E' un vizio della cultura moderna: rispolverare vergogne antiche quanto l'uomo e metterle sotto i riflettori per una stagione o due, dotandole di nuova visibilità e magari di nomi accattivanti.
E' toccato al bullismo,esploso come allarme sociale solo qualche anno fa, dopo che generazioni di ragazzini smilzi sono finiti chiusi nello sgabuzzino per mano di compagni ufficialmente ritenuti giusto " un po' vivaci".
Dopo è stato il turno del mobbing e dello stalking,termini british per definire la sempiterna str***aggine di colleghi invidiosi e spasimanti respinti.
Ora è la volta del "femminicidio",che alla legittima indignazione per la superficialità dell'approccio (ci si strugge per i volti a "Terzo grado" ma poche lacrime per le migliaia di donne che da sempre, in tutto il mondo, scontano la loro debolezza in situazioni di instabilità e/o arretratezza sociale, politica,culturale) unisce una disgraziata onomastica.
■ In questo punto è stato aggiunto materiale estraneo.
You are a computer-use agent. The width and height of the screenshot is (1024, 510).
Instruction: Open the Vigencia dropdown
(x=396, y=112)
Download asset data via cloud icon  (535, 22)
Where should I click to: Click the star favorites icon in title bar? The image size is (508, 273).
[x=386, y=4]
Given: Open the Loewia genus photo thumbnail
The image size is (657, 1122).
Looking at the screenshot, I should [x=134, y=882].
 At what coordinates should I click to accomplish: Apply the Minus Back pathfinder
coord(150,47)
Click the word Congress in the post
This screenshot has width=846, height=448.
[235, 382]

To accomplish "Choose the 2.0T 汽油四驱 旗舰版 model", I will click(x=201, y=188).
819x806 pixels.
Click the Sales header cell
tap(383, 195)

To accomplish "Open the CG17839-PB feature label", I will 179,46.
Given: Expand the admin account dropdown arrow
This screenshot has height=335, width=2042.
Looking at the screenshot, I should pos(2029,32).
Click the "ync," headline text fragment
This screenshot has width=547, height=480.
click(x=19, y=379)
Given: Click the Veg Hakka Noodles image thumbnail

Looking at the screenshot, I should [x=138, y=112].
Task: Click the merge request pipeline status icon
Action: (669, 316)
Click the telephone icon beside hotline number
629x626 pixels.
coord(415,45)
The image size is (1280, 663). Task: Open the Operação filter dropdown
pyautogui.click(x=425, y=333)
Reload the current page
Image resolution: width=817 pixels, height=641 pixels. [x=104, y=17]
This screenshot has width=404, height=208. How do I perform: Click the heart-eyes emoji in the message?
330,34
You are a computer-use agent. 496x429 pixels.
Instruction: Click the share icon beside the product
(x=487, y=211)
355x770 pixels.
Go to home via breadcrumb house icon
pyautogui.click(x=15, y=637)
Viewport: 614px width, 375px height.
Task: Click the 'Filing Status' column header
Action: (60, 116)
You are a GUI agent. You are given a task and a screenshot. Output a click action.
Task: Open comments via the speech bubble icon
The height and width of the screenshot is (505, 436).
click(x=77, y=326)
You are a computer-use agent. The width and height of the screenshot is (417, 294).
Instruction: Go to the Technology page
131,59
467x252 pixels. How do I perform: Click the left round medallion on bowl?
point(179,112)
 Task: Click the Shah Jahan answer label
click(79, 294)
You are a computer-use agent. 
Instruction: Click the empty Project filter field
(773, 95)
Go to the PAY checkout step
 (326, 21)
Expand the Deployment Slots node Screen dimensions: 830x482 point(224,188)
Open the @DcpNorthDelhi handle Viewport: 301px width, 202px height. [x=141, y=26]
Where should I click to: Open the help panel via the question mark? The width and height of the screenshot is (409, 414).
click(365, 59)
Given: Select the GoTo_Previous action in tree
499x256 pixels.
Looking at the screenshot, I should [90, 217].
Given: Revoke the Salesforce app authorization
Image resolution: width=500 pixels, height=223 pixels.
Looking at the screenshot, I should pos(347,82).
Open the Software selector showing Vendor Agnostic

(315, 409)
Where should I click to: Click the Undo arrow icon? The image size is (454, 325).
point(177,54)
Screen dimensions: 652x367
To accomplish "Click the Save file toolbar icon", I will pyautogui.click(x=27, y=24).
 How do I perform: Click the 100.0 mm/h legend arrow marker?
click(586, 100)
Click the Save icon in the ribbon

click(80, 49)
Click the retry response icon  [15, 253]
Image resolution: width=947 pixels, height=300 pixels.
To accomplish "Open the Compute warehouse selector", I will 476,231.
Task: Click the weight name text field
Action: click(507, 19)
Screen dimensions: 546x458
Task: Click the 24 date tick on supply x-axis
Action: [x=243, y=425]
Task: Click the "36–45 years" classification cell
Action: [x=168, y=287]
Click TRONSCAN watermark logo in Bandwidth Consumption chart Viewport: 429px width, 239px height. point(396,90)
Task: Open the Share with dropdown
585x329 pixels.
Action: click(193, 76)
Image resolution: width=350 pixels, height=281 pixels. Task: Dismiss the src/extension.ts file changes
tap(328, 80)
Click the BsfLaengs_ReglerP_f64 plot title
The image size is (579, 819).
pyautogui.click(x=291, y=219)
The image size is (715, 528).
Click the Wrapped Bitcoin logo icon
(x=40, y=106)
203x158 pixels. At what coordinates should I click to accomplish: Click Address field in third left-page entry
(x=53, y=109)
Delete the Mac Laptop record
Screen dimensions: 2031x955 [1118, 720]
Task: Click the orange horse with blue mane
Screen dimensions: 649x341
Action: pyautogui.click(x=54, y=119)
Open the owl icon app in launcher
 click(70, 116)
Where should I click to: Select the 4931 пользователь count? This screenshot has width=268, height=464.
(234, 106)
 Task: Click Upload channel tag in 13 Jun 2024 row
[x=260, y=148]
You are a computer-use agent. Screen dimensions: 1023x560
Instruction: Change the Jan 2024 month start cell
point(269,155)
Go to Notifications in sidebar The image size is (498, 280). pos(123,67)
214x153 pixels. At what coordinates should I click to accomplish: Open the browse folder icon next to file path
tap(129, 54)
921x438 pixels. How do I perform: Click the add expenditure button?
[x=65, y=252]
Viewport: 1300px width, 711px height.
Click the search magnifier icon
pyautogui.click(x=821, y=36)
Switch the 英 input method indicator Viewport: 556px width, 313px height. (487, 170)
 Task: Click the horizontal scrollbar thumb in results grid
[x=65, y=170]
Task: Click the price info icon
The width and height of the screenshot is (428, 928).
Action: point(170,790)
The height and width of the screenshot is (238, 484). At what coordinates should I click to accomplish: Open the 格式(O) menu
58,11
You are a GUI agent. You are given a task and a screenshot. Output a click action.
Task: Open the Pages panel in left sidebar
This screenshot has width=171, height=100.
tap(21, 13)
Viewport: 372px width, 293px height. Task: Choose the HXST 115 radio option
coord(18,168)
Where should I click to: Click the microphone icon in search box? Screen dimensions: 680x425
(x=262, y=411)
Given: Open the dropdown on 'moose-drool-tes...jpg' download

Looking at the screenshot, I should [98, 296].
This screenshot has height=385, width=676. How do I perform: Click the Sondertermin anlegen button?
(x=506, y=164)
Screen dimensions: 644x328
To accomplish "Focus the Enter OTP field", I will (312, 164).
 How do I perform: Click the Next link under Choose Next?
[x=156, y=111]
In primo luogo ci si chiede perché la soppressione di un individuo di sesso femminile non possa rientrare a pieno diritto nella definizione "omicidio" (dove "omi" sta per "dell'uomo",inteso non solo come maschio ma come essere umano); e ammesso che si voglia distinguere fra omicidio maschile e femminile,perchè non definire quest'ultimo "donnicidio" o "gunaicidio" (dal greco "gunè-gunaikos"= "donna")invece di "femminicidio",dove "femmina" potrebbe riferirsi indistitamente a qualunque essere vivente di sesso femminile,dalla scimmia alla zanzara spiaccicata sul parabrezza? Dovremmo allora definire l'assassinio di un uomo "maschicidio",o c'è il rischio che il termine creato per offrire maggior visibilità alla violenza sulle donne privilegi la loro appartenenza al genere(femminile) piuttosto che quella alla specie(umana).